WHAT TO DO:
Word for word, give the listing below again.

RECORDS SHOWN:
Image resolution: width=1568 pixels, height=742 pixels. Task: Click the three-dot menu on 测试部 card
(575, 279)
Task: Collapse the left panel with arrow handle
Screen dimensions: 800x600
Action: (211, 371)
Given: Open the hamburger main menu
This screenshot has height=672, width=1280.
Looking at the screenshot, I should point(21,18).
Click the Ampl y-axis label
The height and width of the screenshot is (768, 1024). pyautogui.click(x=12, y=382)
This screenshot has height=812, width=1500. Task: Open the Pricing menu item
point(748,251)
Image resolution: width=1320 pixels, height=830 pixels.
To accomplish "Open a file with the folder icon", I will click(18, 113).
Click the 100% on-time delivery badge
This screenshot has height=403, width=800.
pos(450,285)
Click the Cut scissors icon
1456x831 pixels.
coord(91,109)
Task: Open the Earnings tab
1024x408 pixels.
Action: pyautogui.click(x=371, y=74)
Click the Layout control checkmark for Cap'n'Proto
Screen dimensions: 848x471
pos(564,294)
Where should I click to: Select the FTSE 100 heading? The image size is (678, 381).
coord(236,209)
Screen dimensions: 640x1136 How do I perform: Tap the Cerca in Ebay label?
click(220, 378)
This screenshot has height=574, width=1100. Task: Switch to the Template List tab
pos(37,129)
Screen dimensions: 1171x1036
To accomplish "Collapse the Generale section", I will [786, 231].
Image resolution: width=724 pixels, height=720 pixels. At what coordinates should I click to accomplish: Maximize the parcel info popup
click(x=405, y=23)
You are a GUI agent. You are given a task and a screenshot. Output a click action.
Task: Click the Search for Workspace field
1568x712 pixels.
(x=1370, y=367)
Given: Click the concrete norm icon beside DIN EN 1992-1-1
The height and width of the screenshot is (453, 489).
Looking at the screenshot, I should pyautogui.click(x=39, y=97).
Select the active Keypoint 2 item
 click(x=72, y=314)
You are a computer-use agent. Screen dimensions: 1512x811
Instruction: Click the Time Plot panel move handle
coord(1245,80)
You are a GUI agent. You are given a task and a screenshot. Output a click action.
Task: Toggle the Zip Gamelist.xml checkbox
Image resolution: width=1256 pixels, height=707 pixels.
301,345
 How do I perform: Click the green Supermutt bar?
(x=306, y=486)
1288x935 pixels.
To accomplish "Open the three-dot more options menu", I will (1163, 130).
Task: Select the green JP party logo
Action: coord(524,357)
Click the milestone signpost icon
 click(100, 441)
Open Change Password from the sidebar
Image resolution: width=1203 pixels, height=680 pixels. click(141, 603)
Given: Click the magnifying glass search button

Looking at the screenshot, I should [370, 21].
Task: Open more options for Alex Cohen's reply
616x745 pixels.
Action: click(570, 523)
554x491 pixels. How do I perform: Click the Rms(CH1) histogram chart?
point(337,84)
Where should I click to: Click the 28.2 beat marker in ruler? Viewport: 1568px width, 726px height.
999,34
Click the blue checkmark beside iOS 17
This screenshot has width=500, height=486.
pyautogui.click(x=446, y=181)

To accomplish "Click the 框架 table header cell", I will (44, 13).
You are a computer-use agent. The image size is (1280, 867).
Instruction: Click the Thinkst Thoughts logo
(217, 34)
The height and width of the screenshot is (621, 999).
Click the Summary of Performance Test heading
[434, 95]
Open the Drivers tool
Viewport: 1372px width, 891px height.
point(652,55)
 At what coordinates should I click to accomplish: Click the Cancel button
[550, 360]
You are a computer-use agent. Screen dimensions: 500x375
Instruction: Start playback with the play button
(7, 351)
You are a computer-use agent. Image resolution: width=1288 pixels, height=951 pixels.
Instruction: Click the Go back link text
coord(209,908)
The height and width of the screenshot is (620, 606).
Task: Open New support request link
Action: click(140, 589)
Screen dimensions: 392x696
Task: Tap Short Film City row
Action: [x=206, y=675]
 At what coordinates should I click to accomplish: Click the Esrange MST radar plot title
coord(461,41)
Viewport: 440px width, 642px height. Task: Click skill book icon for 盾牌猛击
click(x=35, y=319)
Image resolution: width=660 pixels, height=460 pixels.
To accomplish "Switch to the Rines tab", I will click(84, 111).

SOLUTION FOR THIS EXERCISE:
Image resolution: width=1568 pixels, height=742 pixels. Task: Click the three-dot menu on 测试部 card
(575, 279)
Task: Collapse the left panel with arrow handle
Screen dimensions: 800x600
Action: (211, 371)
Given: Open the hamburger main menu
This screenshot has height=672, width=1280.
Looking at the screenshot, I should point(21,18).
Click the Ampl y-axis label
The height and width of the screenshot is (768, 1024). pyautogui.click(x=12, y=382)
This screenshot has height=812, width=1500. Task: Open the Pricing menu item
point(748,251)
Image resolution: width=1320 pixels, height=830 pixels.
To accomplish "Open a file with the folder icon", I will click(18, 113).
Click the 100% on-time delivery badge
This screenshot has height=403, width=800.
pos(450,285)
Click the Cut scissors icon
1456x831 pixels.
coord(91,109)
Task: Open the Earnings tab
1024x408 pixels.
Action: pyautogui.click(x=371, y=74)
Click the Layout control checkmark for Cap'n'Proto
Screen dimensions: 848x471
pos(564,294)
Where should I click to: Select the FTSE 100 heading? The image size is (678, 381).
coord(236,209)
Screen dimensions: 640x1136 How do I perform: Tap the Cerca in Ebay label?
click(220, 378)
This screenshot has height=574, width=1100. Task: Switch to the Template List tab
pos(37,129)
Screen dimensions: 1171x1036
To accomplish "Collapse the Generale section", I will [786, 231].
Image resolution: width=724 pixels, height=720 pixels. At what coordinates should I click to accomplish: Maximize the parcel info popup
click(x=405, y=23)
You are a GUI agent. You are given a task and a screenshot. Output a click action.
Task: Click the Search for Workspace field
1568x712 pixels.
(x=1370, y=367)
Given: Click the concrete norm icon beside DIN EN 1992-1-1
The height and width of the screenshot is (453, 489).
Looking at the screenshot, I should pyautogui.click(x=39, y=97).
Select the active Keypoint 2 item
 click(x=72, y=314)
You are a computer-use agent. Screen dimensions: 1512x811
Instruction: Click the Time Plot panel move handle
coord(1245,80)
You are a GUI agent. You are given a task and a screenshot. Output a click action.
Task: Toggle the Zip Gamelist.xml checkbox
Image resolution: width=1256 pixels, height=707 pixels.
301,345
 How do I perform: Click the green Supermutt bar?
(x=306, y=486)
1288x935 pixels.
To accomplish "Open the three-dot more options menu", I will (1163, 130).
Task: Select the green JP party logo
Action: coord(524,357)
Click the milestone signpost icon
 click(100, 441)
Open Change Password from the sidebar
Image resolution: width=1203 pixels, height=680 pixels. click(141, 603)
Given: Click the magnifying glass search button

Looking at the screenshot, I should [370, 21].
Task: Open more options for Alex Cohen's reply
616x745 pixels.
Action: click(570, 523)
554x491 pixels. How do I perform: Click the Rms(CH1) histogram chart?
point(337,84)
Where should I click to: Click the 28.2 beat marker in ruler? Viewport: 1568px width, 726px height.
999,34
Click the blue checkmark beside iOS 17
This screenshot has width=500, height=486.
pyautogui.click(x=446, y=181)

To accomplish "Click the 框架 table header cell", I will (44, 13).
You are a computer-use agent. The image size is (1280, 867).
Instruction: Click the Thinkst Thoughts logo
(217, 34)
The height and width of the screenshot is (621, 999).
Click the Summary of Performance Test heading
[434, 95]
Open the Drivers tool
Viewport: 1372px width, 891px height.
point(652,55)
 At what coordinates should I click to accomplish: Click the Cancel button
[550, 360]
You are a computer-use agent. Screen dimensions: 500x375
Instruction: Start playback with the play button
(7, 351)
You are a computer-use agent. Image resolution: width=1288 pixels, height=951 pixels.
Instruction: Click the Go back link text
coord(209,908)
The height and width of the screenshot is (620, 606).
Task: Open New support request link
Action: click(140, 589)
Screen dimensions: 392x696
Task: Tap Short Film City row
Action: [x=206, y=675]
 At what coordinates should I click to accomplish: Click the Esrange MST radar plot title
coord(461,41)
Viewport: 440px width, 642px height. Task: Click skill book icon for 盾牌猛击
click(x=35, y=319)
Image resolution: width=660 pixels, height=460 pixels.
To accomplish "Switch to the Rines tab", I will click(84, 111).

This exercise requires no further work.